◆ Input for this task ◆
*****

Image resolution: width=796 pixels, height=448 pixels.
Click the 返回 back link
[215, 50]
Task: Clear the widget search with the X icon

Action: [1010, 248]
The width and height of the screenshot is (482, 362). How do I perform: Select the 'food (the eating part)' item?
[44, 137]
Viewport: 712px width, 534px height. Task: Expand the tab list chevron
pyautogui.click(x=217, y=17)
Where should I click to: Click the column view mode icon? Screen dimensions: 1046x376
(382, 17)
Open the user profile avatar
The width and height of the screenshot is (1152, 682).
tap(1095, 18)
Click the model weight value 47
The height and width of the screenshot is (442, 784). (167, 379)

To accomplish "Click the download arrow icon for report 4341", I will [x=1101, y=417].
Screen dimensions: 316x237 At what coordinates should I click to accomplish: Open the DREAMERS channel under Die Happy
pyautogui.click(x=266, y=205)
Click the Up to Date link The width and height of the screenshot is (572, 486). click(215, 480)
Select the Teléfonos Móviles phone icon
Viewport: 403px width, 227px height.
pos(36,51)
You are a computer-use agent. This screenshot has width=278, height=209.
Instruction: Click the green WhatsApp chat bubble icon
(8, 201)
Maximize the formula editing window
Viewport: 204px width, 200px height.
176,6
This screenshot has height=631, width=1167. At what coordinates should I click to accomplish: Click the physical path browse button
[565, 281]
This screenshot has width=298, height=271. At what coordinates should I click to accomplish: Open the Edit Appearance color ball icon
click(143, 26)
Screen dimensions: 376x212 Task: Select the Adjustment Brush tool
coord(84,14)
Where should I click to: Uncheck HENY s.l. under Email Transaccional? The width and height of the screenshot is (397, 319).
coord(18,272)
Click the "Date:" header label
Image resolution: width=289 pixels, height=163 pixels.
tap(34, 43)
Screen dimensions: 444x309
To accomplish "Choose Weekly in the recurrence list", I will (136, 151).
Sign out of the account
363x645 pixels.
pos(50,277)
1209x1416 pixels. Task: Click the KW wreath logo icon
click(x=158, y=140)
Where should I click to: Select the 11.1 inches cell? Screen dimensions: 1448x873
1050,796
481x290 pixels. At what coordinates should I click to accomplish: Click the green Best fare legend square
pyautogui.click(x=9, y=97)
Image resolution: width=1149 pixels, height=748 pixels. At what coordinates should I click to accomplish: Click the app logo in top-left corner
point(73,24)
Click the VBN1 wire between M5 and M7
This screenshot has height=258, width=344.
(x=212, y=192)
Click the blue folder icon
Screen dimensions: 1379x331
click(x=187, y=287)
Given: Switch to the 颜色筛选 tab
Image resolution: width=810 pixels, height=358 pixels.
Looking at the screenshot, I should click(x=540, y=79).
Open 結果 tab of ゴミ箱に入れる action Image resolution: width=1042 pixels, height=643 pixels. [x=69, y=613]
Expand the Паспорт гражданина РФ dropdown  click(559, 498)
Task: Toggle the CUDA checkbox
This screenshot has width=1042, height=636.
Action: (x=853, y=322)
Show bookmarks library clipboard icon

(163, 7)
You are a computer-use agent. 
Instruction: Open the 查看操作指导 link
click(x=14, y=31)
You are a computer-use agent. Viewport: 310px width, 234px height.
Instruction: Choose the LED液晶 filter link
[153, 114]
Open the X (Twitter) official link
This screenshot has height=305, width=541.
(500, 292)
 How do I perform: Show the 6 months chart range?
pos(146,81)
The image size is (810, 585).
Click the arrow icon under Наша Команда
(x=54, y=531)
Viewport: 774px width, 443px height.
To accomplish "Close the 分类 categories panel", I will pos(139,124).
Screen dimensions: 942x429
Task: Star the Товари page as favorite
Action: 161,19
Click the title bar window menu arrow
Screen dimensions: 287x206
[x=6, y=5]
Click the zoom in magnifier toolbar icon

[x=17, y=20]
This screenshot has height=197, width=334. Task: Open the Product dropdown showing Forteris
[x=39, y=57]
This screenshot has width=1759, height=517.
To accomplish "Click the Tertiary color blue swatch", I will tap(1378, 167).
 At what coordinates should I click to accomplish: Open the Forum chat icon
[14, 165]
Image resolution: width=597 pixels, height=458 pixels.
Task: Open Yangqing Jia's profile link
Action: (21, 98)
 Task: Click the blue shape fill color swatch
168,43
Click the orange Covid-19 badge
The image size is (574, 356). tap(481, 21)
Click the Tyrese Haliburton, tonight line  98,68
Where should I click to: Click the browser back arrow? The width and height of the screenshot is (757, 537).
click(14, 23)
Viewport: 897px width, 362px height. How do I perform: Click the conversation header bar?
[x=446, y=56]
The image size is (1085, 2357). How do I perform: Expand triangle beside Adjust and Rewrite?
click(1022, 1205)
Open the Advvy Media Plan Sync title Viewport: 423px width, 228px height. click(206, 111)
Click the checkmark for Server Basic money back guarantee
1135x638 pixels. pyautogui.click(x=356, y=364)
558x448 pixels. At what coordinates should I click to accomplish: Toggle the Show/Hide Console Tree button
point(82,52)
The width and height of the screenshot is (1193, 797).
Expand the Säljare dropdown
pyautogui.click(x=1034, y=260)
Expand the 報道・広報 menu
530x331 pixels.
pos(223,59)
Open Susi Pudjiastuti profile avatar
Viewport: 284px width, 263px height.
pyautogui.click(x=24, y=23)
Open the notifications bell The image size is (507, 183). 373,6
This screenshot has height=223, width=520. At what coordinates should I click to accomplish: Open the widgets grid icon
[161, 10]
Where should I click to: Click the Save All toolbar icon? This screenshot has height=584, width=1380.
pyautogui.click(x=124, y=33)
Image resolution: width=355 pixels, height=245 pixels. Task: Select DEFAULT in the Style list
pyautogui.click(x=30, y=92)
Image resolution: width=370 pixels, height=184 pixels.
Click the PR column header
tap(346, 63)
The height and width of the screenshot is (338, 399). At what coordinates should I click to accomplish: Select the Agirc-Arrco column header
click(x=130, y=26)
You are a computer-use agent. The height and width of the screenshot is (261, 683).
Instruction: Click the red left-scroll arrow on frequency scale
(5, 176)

*****

◆ Aim of the task ◆
So that nothing differs from the original, transcribe all of the records above.

◆ Task response ◆
Image resolution: width=796 pixels, height=448 pixels.
Click the 返回 back link
[215, 50]
Task: Clear the widget search with the X icon

Action: [1010, 248]
The width and height of the screenshot is (482, 362). How do I perform: Select the 'food (the eating part)' item?
[44, 137]
Viewport: 712px width, 534px height. Task: Expand the tab list chevron
pyautogui.click(x=217, y=17)
Where should I click to: Click the column view mode icon? Screen dimensions: 1046x376
(382, 17)
Open the user profile avatar
The width and height of the screenshot is (1152, 682).
tap(1095, 18)
Click the model weight value 47
The height and width of the screenshot is (442, 784). (167, 379)

To accomplish "Click the download arrow icon for report 4341", I will [x=1101, y=417].
Screen dimensions: 316x237 At what coordinates should I click to accomplish: Open the DREAMERS channel under Die Happy
pyautogui.click(x=266, y=205)
Click the Up to Date link The width and height of the screenshot is (572, 486). click(215, 480)
Select the Teléfonos Móviles phone icon
Viewport: 403px width, 227px height.
pos(36,51)
You are a computer-use agent. This screenshot has width=278, height=209.
Instruction: Click the green WhatsApp chat bubble icon
(8, 201)
Maximize the formula editing window
Viewport: 204px width, 200px height.
176,6
This screenshot has height=631, width=1167. At what coordinates should I click to accomplish: Click the physical path browse button
[565, 281]
This screenshot has width=298, height=271. At what coordinates should I click to accomplish: Open the Edit Appearance color ball icon
click(143, 26)
Screen dimensions: 376x212 Task: Select the Adjustment Brush tool
coord(84,14)
Where should I click to: Uncheck HENY s.l. under Email Transaccional? The width and height of the screenshot is (397, 319).
coord(18,272)
Click the "Date:" header label
Image resolution: width=289 pixels, height=163 pixels.
tap(34, 43)
Screen dimensions: 444x309
To accomplish "Choose Weekly in the recurrence list", I will (136, 151).
Sign out of the account
363x645 pixels.
pos(50,277)
1209x1416 pixels. Task: Click the KW wreath logo icon
click(x=158, y=140)
Where should I click to: Select the 11.1 inches cell? Screen dimensions: 1448x873
1050,796
481x290 pixels. At what coordinates should I click to accomplish: Click the green Best fare legend square
pyautogui.click(x=9, y=97)
Image resolution: width=1149 pixels, height=748 pixels. At what coordinates should I click to accomplish: Click the app logo in top-left corner
point(73,24)
Click the VBN1 wire between M5 and M7
This screenshot has height=258, width=344.
(x=212, y=192)
Click the blue folder icon
Screen dimensions: 1379x331
click(x=187, y=287)
Given: Switch to the 颜色筛选 tab
Image resolution: width=810 pixels, height=358 pixels.
Looking at the screenshot, I should click(x=540, y=79).
Open 結果 tab of ゴミ箱に入れる action Image resolution: width=1042 pixels, height=643 pixels. [x=69, y=613]
Expand the Паспорт гражданина РФ dropdown  click(559, 498)
Task: Toggle the CUDA checkbox
This screenshot has width=1042, height=636.
Action: (x=853, y=322)
Show bookmarks library clipboard icon

(163, 7)
You are a computer-use agent. 
Instruction: Open the 查看操作指导 link
click(x=14, y=31)
You are a computer-use agent. Viewport: 310px width, 234px height.
Instruction: Choose the LED液晶 filter link
[153, 114]
Open the X (Twitter) official link
This screenshot has height=305, width=541.
(500, 292)
 How do I perform: Show the 6 months chart range?
pos(146,81)
The image size is (810, 585).
Click the arrow icon under Наша Команда
(x=54, y=531)
Viewport: 774px width, 443px height.
To accomplish "Close the 分类 categories panel", I will pos(139,124).
Screen dimensions: 942x429
Task: Star the Товари page as favorite
Action: 161,19
Click the title bar window menu arrow
Screen dimensions: 287x206
[x=6, y=5]
Click the zoom in magnifier toolbar icon

[x=17, y=20]
This screenshot has height=197, width=334. Task: Open the Product dropdown showing Forteris
[x=39, y=57]
This screenshot has width=1759, height=517.
To accomplish "Click the Tertiary color blue swatch", I will tap(1378, 167).
 At what coordinates should I click to accomplish: Open the Forum chat icon
[14, 165]
Image resolution: width=597 pixels, height=458 pixels.
Task: Open Yangqing Jia's profile link
Action: (21, 98)
 Task: Click the blue shape fill color swatch
168,43
Click the orange Covid-19 badge
The image size is (574, 356). tap(481, 21)
Click the Tyrese Haliburton, tonight line  98,68
Where should I click to: Click the browser back arrow? The width and height of the screenshot is (757, 537).
click(14, 23)
Viewport: 897px width, 362px height. How do I perform: Click the conversation header bar?
[x=446, y=56]
The image size is (1085, 2357). How do I perform: Expand triangle beside Adjust and Rewrite?
click(1022, 1205)
Open the Advvy Media Plan Sync title Viewport: 423px width, 228px height. click(206, 111)
Click the checkmark for Server Basic money back guarantee
1135x638 pixels. pyautogui.click(x=356, y=364)
558x448 pixels. At what coordinates should I click to accomplish: Toggle the Show/Hide Console Tree button
point(82,52)
The width and height of the screenshot is (1193, 797).
Expand the Säljare dropdown
pyautogui.click(x=1034, y=260)
Expand the 報道・広報 menu
530x331 pixels.
pos(223,59)
Open Susi Pudjiastuti profile avatar
Viewport: 284px width, 263px height.
pyautogui.click(x=24, y=23)
Open the notifications bell The image size is (507, 183). 373,6
This screenshot has height=223, width=520. At what coordinates should I click to accomplish: Open the widgets grid icon
[161, 10]
Where should I click to: Click the Save All toolbar icon? This screenshot has height=584, width=1380.
pyautogui.click(x=124, y=33)
Image resolution: width=355 pixels, height=245 pixels. Task: Select DEFAULT in the Style list
pyautogui.click(x=30, y=92)
Image resolution: width=370 pixels, height=184 pixels.
Click the PR column header
tap(346, 63)
The height and width of the screenshot is (338, 399). At what coordinates should I click to accomplish: Select the Agirc-Arrco column header
click(x=130, y=26)
You are a computer-use agent. The height and width of the screenshot is (261, 683).
Instruction: Click the red left-scroll arrow on frequency scale
(5, 176)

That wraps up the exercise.